Neiman also was a contributing artist at Playboy magazine for many years and official painter of five Olympiads. His longtime publicist Gail Parenteau confirmed his death Wednesday but didn’t disclose the cause.

Neiman was a media-savvy artist who knew how to enthrall audiences with his instant renditions of what he observed. In 1972, he sketched the world chess tournament between Boris Spassky and Bobby Fischer in Reykjavik, Iceland, for a live television audience.

He also produced live drawings of the Olympics for TV and was the official computer artist of the Super Bowl for CBS.

Neiman’s “reportage of history and the passing scene ... revived an almost lost and time-honored art form,’’ according to a 1972 exhibit catalog of the artist’s Olympics sketches at the Indianapolis Museum of Art.

“It’s been fun. I’ve had a lucky life,’’ Neiman said in a June 2008 interview with the Associated Press. “I’ve zeroed in on what you would call action and excellence. ... Everybody who does anything to try to succeed has to give the best of themselves, and art has made me pull the best out of myself.’’

Neiman’s paintings, many executed in household enamel paints that allowed the artist his fast-moving strokes, are an explosion in reds, blues, pinks, greens and yellows of pure kinetic energy.

He has been described as an American impressionist, but the St. Paul, Minnesota, native preferred to think of himself simply as an American artist.

“I don’t know if I’m an impressionist or an expressionist,’’ he told the AP. “You can call me an American first. ... (but) I’ve been labeled doing neimanism, so that’s what it is, I guess.’’

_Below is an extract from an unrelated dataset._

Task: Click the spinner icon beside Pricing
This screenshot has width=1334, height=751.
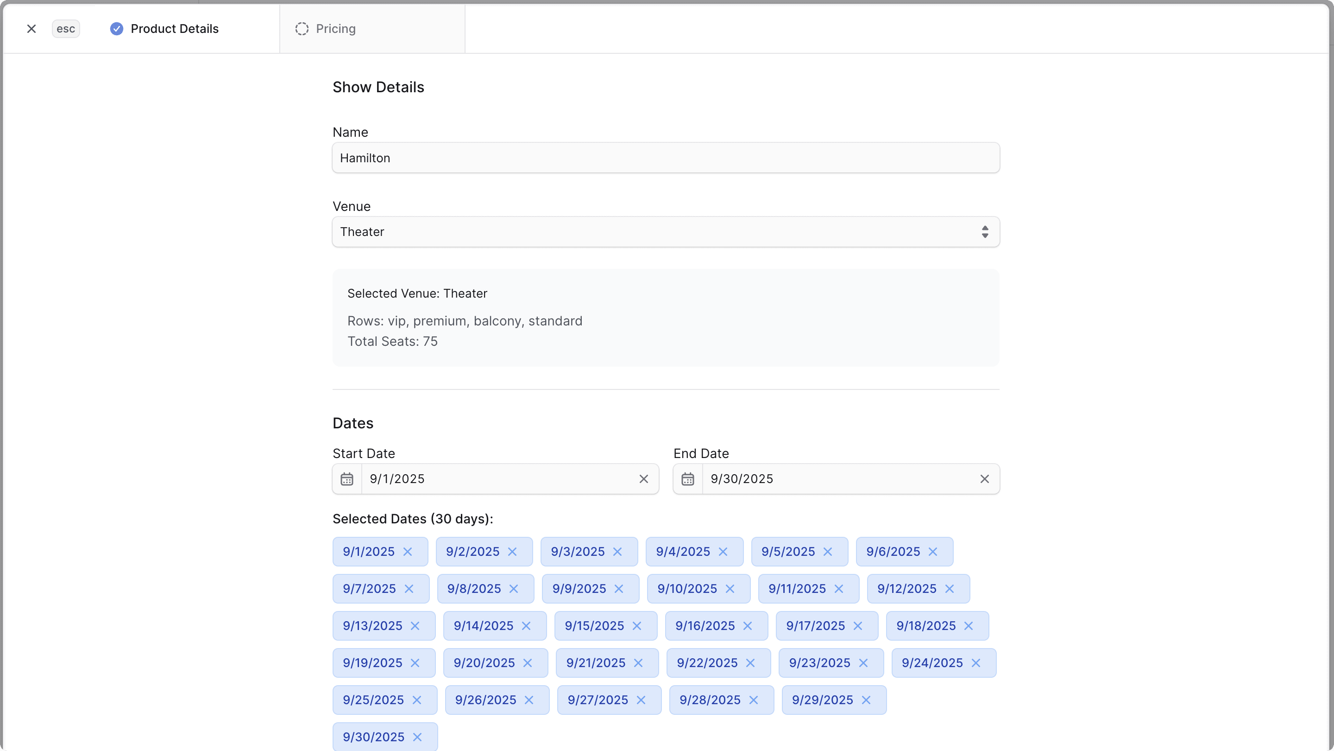Action: point(301,29)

He worked in many media, producing thousands of etchings, lithographs and silkscreen prints known as serigraphy.

But his critics said Neiman’s forays into the commercial world minimized him as a serious artist. At Playboy, for example, he created Femlin, the well-endowed nude that has graced the magazine’s Party Jokes page since 1957.

Neiman shrugged off such criticism.

“I can easily ignore my detractors and feel the people who respond favorably,’’ he said.

Neiman was fascinated with large game animals, and twice traveled to Kenya to paint lions and elephants “in the bush’’ in his trademark vibrant palette.